The hedonistic era of filmmaking has had a much needed boost over the past few years, ones that gave off vibes of undoubtable realism. Jenna Bass’s High Fantasy is a movie that manages to keep that realization at hand with a twist to it. Here, a group of South African teens recoil a camping trip in which their bodies have swapped places, causing distinct moral implications as well as social. It’s an idea told with weight, and executed with great ideals.
Never trying to be anything it knows it can’t achieve, the medium at which the movie operates has a safe barrier between its fantasy concept and the real world. The situation is continually believable and its landscape in which it’s set proves for some appropriately character tension.
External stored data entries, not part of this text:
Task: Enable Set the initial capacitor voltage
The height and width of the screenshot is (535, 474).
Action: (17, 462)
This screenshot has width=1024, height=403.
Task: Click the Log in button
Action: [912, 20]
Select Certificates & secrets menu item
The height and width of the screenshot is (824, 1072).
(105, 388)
This is also thanks to some fantastic performances by four leads. Each prove to carry the film, and create interesting dynamics whilst inside one another’s body. Their voices stay within their origin body, but each actors is able to convincingly mimic the others.
For everything admirable about High Fantasy, the few things it stumbles with are big enough to where it would’ve been better off changing. It’s pacing is quite drawn out, most notably due to the fact that it’s central plot doesn’t come in until a solid 35 minutes or so. But, as a misdirect, the twist is cool.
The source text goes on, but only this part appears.